The previous quota regulation
Both countries formed a trade agreement in 2002 for to automotive sector which relied on tax-free quotas. The last change to the agreement has been made in 2015 which is when the free trade agreement was supposed to begin. However, the quotas remained for another 5 years while their value rose by 3% each year. In the last 12 months, between March 2018 and March 2019, the quota equalled 1,7 Billion US-Dollar for each country.
Brazil`s fear of Mexico`s economic power
However, Brazil`s automotive sector prefers the previous quota regulation. The national association of car manufacturers Anfavea argued that the quota system has to stay in place for another three years because Brazil`s industry is much less competitive than Mexico`s. Moreover, Mexico is subdued to smaller internal tax burdens and profits from a more efficient infrastructure due to its economic ties to the US. Anfavea fears that parent companies are therefore more likely to invest in their Mexican subsidiaries than in Brazil.
“Let`s see how this affects investments. The companies will evaluate this new situation in order to make their decisions.”, Anfavea`s president Antonio Megale explained on Monday.
According to him, there is another issue with the definition of the local content (the origin of the parts used to build a vehicle). The previous regulation which ends today stated a minimum local content of 35%. This percentage is now raised to 40%.
“This topic should have been discussed last year but due to the regime change in both countries there was no such deal.”, said Megale.
The Brazilian industry fears that more and more parts used for building Mexican cars will now come from other countries. In contrast to the past where Brazil had a surplus, Brazil now imports more goods from Mexico than it exports.
Consequences of the Free Trade Agreement for Brazil
According to the Brazilian Ministry of Economics the effect of the free trade agreement will be zero on the short-term because with 14% the imported volumes from Brazil lie below the current quotas. The changes made by the agreement should only become visible once the economic activity picks up.

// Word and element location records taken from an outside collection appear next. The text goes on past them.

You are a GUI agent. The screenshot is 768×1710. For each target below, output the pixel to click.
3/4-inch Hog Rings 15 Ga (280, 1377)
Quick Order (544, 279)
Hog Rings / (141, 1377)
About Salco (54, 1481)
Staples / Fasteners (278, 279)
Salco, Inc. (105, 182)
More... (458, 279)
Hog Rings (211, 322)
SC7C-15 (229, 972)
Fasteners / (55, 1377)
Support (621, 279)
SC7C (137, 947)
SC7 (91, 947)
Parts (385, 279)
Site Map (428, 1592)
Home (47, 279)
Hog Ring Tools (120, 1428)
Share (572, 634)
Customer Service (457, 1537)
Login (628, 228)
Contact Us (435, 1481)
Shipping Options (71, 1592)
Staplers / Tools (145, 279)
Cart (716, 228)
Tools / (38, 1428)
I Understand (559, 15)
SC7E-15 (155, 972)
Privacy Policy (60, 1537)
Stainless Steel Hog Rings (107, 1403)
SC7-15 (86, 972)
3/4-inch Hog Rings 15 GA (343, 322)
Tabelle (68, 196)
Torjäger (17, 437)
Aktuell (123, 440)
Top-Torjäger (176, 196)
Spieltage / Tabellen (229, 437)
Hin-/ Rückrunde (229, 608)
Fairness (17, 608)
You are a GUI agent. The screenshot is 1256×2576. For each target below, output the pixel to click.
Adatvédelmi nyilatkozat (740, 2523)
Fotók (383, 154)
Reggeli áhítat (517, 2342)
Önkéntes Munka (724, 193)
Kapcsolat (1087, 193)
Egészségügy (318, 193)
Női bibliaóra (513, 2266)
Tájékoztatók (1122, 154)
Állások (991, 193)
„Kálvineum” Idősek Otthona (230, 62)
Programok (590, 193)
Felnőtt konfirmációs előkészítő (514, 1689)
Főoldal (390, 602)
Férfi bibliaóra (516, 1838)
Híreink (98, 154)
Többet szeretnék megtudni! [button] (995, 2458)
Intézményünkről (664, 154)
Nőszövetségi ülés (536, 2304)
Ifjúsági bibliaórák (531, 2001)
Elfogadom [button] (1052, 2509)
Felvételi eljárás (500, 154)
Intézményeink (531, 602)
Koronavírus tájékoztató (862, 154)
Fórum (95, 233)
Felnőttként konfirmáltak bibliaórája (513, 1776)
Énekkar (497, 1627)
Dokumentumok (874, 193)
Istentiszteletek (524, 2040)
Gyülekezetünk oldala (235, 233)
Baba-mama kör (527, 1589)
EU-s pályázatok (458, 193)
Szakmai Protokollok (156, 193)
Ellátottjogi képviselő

The cars imported from Mexico are of higher value, such as the Volkswagen Jetta and Tiguan, Chevorlet Tracker and Equinox, Ford Fusion, Audi Q5 and Nissan Sentra. Brazil in turn offers smaller models with lower values such as VW Gol, up!, Ka, Onix, Civic and EcosSport.
The transition to free trade will for now only apply to cars and other light vehicles. Starting in 2019, it will also apply to trucks and busses.
Free Trade with Argentina
Another source from the Ministry of Economics said that the agreement between both countries will also urge Argentina to partake in the free trade in the automotive sector. Just like the Mexican counterparts, Argentinian cars have a higher value than Brazilian cars.
The current Agreement with Argentina will be in place until 2020 and states that for every US-Dollar in cars or car parts 1,5 US-Dollars in cars or car parts can be exported without additional tolls.
Interestingly, the last months` negotiations have only been conducted between both countries` governments – without the inclusion of representatives of the automotive sector.